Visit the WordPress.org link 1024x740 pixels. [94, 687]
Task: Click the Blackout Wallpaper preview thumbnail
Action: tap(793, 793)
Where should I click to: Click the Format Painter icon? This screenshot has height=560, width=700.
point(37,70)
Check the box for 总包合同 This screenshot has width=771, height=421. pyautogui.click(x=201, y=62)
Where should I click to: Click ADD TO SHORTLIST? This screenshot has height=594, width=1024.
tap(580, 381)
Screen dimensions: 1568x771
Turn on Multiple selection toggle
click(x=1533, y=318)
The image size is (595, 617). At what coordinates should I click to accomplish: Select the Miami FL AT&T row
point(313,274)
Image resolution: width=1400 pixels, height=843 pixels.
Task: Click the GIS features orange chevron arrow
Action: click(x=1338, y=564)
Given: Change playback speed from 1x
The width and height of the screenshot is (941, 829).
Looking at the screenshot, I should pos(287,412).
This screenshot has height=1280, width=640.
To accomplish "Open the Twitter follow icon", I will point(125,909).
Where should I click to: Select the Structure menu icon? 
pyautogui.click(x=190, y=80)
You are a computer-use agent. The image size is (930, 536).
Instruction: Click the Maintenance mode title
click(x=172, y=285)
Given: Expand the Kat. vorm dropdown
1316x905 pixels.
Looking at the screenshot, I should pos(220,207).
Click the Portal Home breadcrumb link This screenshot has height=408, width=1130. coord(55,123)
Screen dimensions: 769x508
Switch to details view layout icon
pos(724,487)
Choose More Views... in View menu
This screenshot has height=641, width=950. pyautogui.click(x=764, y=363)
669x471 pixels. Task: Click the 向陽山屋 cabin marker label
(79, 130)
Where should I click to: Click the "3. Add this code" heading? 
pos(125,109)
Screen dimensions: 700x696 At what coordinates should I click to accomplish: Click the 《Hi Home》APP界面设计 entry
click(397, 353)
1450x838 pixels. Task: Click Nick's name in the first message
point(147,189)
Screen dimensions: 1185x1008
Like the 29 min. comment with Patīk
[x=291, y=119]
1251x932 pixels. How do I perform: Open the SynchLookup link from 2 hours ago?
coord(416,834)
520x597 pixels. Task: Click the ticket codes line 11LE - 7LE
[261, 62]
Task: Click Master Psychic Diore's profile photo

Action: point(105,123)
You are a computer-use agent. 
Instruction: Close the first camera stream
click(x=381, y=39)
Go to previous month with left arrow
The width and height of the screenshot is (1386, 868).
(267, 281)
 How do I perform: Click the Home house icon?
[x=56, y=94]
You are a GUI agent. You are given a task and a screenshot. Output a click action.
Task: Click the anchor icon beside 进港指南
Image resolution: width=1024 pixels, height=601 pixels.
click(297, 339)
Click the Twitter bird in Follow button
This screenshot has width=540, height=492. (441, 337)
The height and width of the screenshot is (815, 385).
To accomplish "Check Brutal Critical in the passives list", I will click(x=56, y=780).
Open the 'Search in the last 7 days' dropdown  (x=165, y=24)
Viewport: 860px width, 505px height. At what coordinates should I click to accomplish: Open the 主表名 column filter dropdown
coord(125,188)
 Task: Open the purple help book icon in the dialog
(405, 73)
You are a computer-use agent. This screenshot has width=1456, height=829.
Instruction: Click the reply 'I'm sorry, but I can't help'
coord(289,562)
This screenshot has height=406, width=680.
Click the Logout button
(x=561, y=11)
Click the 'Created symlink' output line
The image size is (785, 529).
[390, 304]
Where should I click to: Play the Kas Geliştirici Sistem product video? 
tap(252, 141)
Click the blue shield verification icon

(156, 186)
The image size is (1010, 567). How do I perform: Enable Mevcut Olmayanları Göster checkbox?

══════

**WHAT NEEDS TO BE DONE**
Tell how many lines of the material above hold "agent", answering with a bare number.

**FINISHED EXERCISE**
4